» BRIEF
Whenever a picture appears in the listing below, leave it out, and copy exactly the lines from the one containing "The image size is (491, 256)." through the end.

» DATA EXTRACT

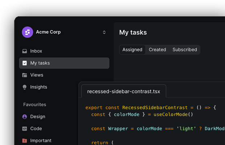Screen dimensions: 225x145
Task: Open the Design favourite label
Action: tap(38, 117)
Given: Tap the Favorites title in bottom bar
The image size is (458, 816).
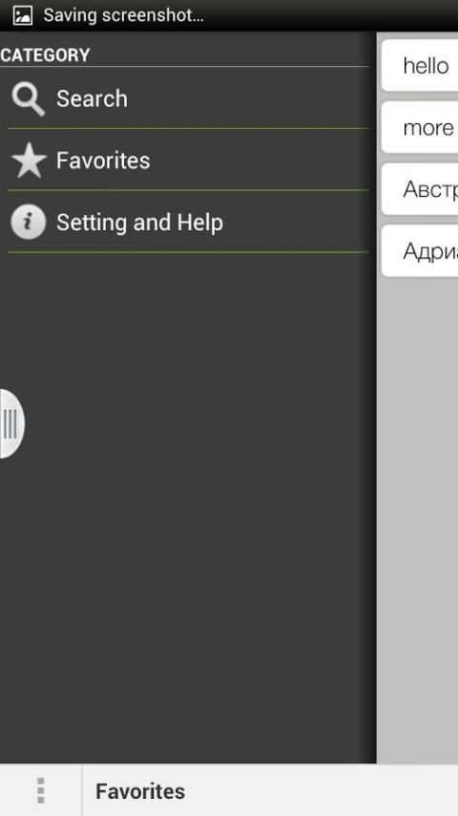Looking at the screenshot, I should point(140,791).
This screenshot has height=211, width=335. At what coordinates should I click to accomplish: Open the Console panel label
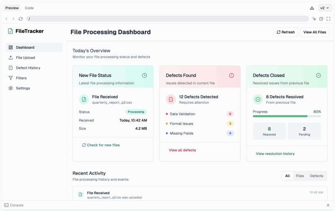click(14, 205)
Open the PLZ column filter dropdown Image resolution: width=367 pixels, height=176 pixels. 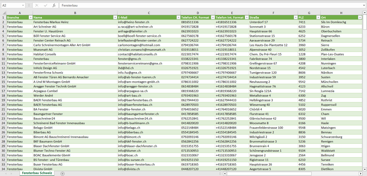point(318,18)
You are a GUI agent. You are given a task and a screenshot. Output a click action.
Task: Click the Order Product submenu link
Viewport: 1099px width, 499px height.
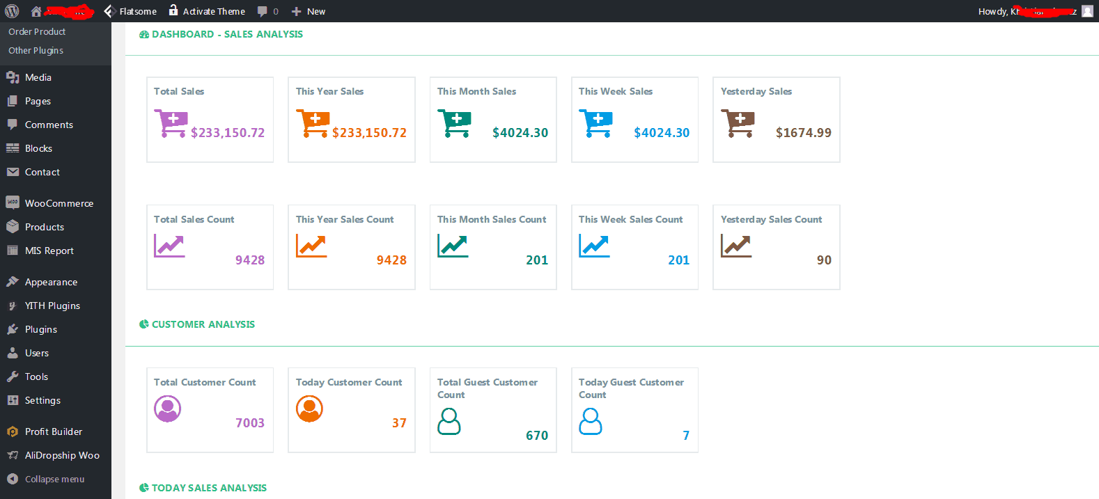[x=37, y=31]
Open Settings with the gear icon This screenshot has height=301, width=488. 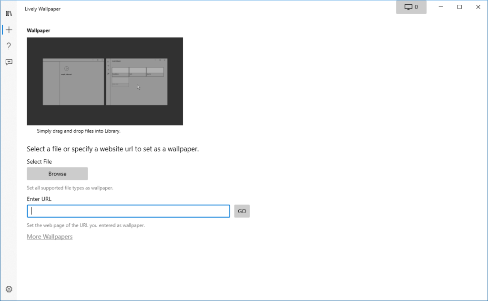9,289
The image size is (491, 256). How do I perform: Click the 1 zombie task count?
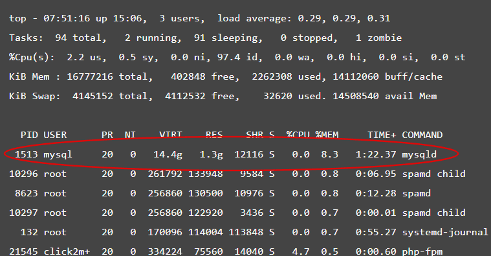click(378, 38)
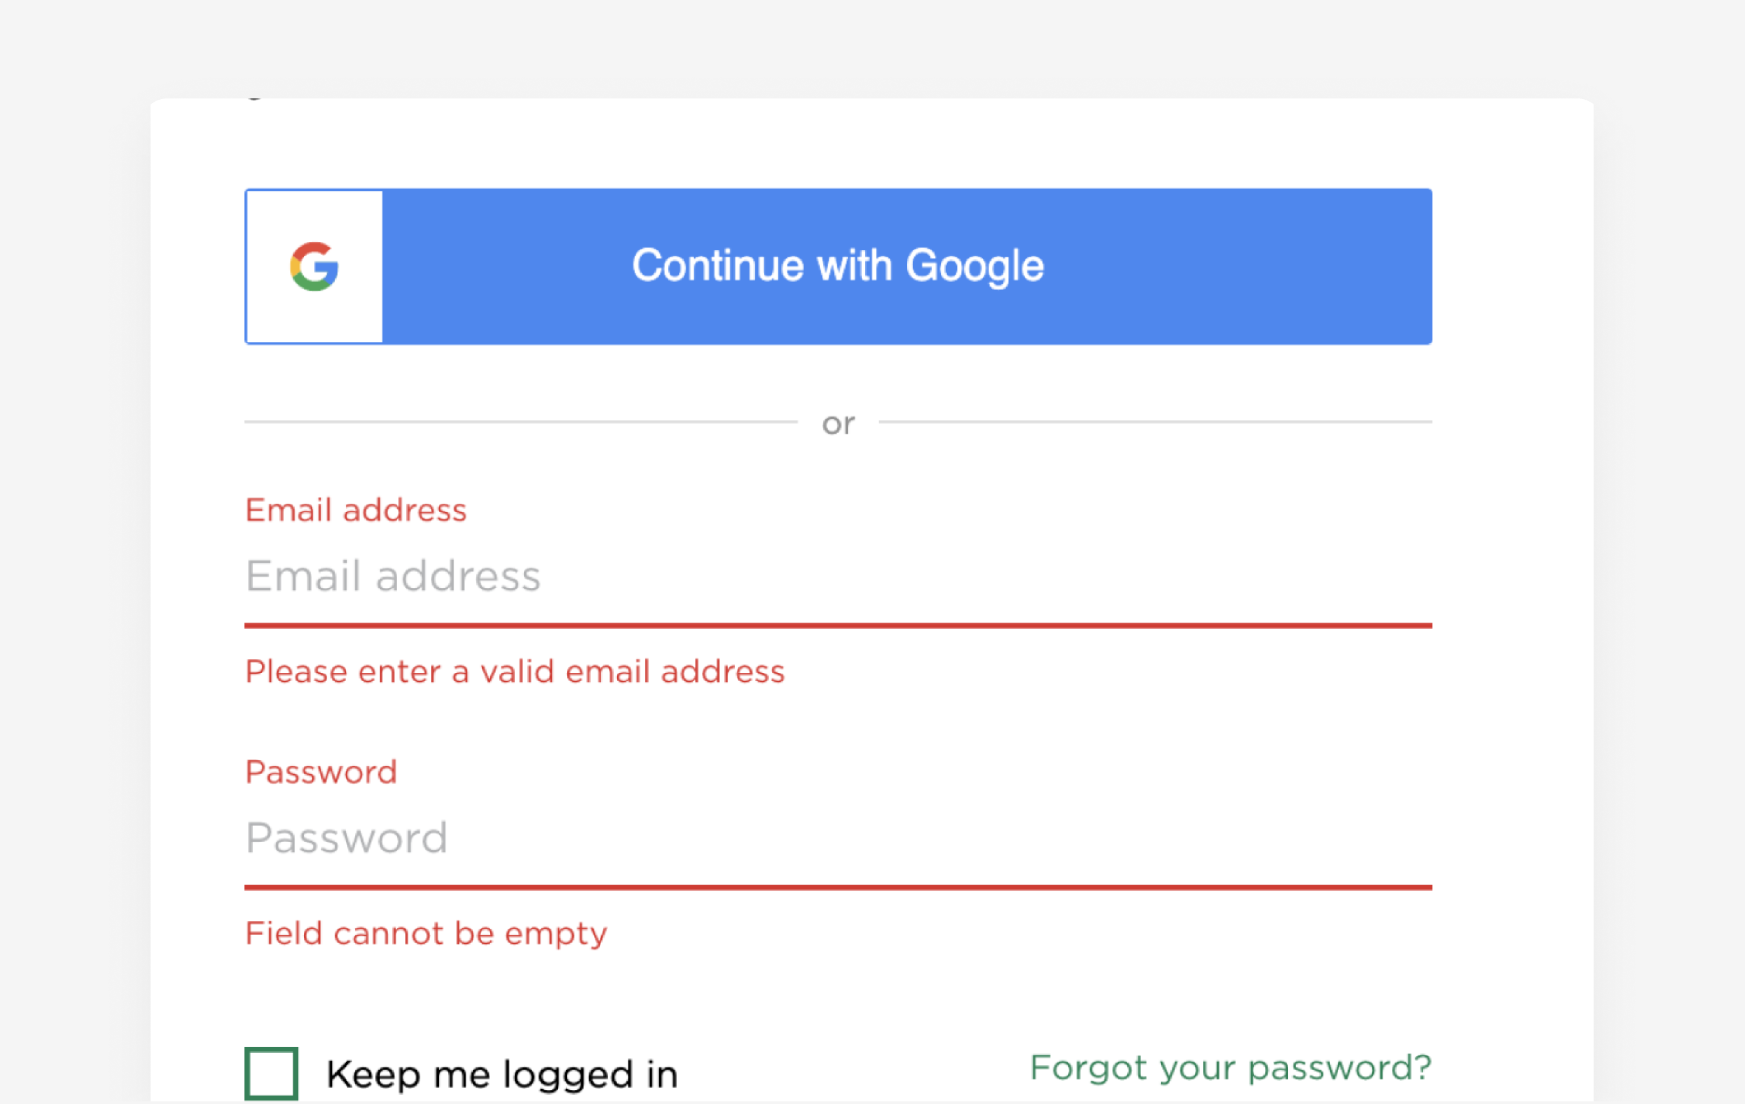Click the "Keep me logged in" label text
The image size is (1745, 1104).
501,1074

» SOLUTION
The image size is (491, 256). How do I perform: Click the 1 zombie task count?
click(378, 38)
Click the "Keep me logged in" label text
The image size is (1745, 1104).
501,1074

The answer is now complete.